# How do you balance __ NH3 + __O2--> __NO2 + __H2O? The number in the parenthasis are subscribts, thank you all so much!!!?

Oct 23, 2015

$4 N {H}_{3} + 7 {O}_{2} \to 4 N {O}_{2} + 6 {H}_{2} O$

#### Explanation:

There is no fixed method actually. You have to take a random number as the number of molecules for $N {H}_{3}$, then calculate result.

As for here, I have taken $4$ as the number of molecules of $N {H}_{3}$. That means $4$ nitrogen atoms and $12$ hydrogen atoms are taking part in this reaction.

Now, hydrogen atoms are present only in ${H}_{2} O$ as a product in this reaction. So that makes $6$ molecules of ${H}_{2} O$ (as there are $12$ hydrogen atoms).

Now, when we calculated the number of molecules of ${H}_{2} O$, we also got the number of oxygen atoms present there.

On the other hand, as there are $4$ molecules of $N {H}_{3}$, there has to be $4$ molecules of $N {O}_{2}$ as well to balance the number of nitrogen atoms in both side of the reaction.

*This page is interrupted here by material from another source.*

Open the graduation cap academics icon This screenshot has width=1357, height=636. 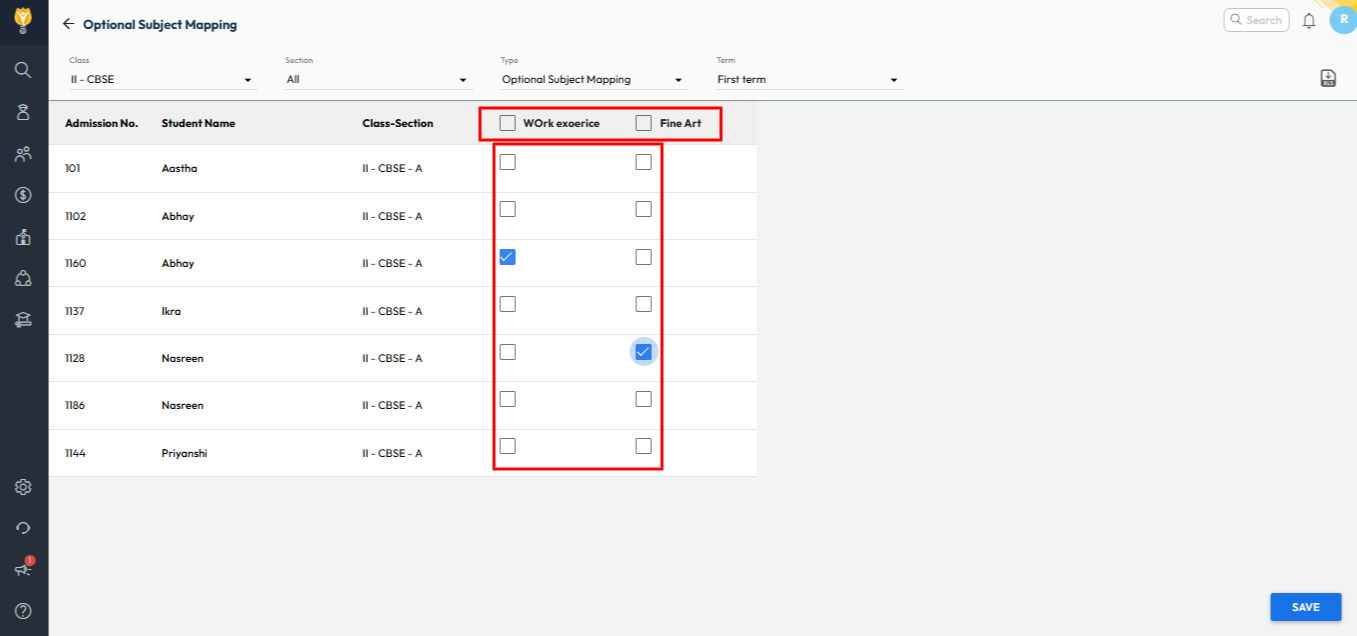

That makes $8$ another atoms of oxygen.

So now the total number of oxygen atoms is $\left(8 + 6\right)$ or $14$, which means $14$ atoms or $7$ molecules of oxygen.

So the final balanced reaction is :

$4 N {H}_{3} + 7 {O}_{2} \to 4 N {O}_{2} + 6 {H}_{2} O$

Oct 24, 2015

Two possible answers: (1) $2 N {H}_{3}$ + $\frac{7}{2} {O}_{2}$ = $2 N {O}_{2}$ + $3 {H}_{2} O$ or (2) $4 N {H}_{3}$ + $7 {O}_{2}$ = $4 N {O}_{2}$ + $6 {H}_{2} O$

#### Explanation:

First, you need to tally all the atoms.

$N {H}_{3}$ + ${O}_{2}$ = $N {O}_{2}$ + ${H}_{2} O$

Left side:
N = 1
H = 3
O = 2

Right side:
N = 1
H = 2
O = 2 + 1 (two from the $N {O}_{2}$ and one from ${H}_{2} O$ ; DO NOT ADD IT UP YET )

You always have to find the simplest element that you can balance (in this case, the H).

Left side:
N = 1 x 2 = 2
H = 3 x 2 = 6
O = 2

Right side:
N = 1
H = 2 x 3 = 6
O = 2 + (1 x 3) from the O in ${H}_{2} O$

Notice that with balancing the atoms, you do not forget that they are part of a substance - meaning, you have to multiply everything.

$2 N {H}_{3}$ + ${O}_{2}$ = $N {O}_{2}$ + $3 {H}_{2} O$

Now, the N is not balanced so you need to multiply the right side N by 2.

Left side:
N = 1 x 2 = 2
H = 3 x 2 = 6
O = 2

Right side:
N = 1 x 2 = 2
H = 2 x 3 = 6
O = (2 x 2) + (1 x 3) = 7

$2 N {H}_{3}$ + ${O}_{2}$ = $2 N {O}_{2}$ + $3 {H}_{2} O$

Now, the only element left to be balanced is O. Since 7 is an odd number, you can use a fraction for the equation to be in its reduced form.

Left side:
N = 1 x 2 = 2
H = 3 x 2 = 6
O = 2 x 3.5 = 7 (the decimal 3.5 can be written as $\frac{7}{2}$)

Right side:
N = 1 x 2 = 2
H = 2 x 3 = 6
O = (2 x 2) + (1 x 3) = 7

Hence,

$2 N {H}_{3}$ + $\frac{7}{2} {O}_{2}$ = $2 N {O}_{2}$ + $3 {H}_{2} O$

but if you want the equation to show whole numbers only, you can always multiply everything by the denominator in the fraction.

$\left(\cancel{2}\right)$ [$2 N {H}_{3}$ + $\frac{7}{\cancel{2}} {O}_{2}$ = $2 N {O}_{2}$ + $3 {H}_{2} O$]

=

$4 N {H}_{3}$ + $7 {O}_{2}$ = $4 N {O}_{2}$ + $6 {H}_{2} O$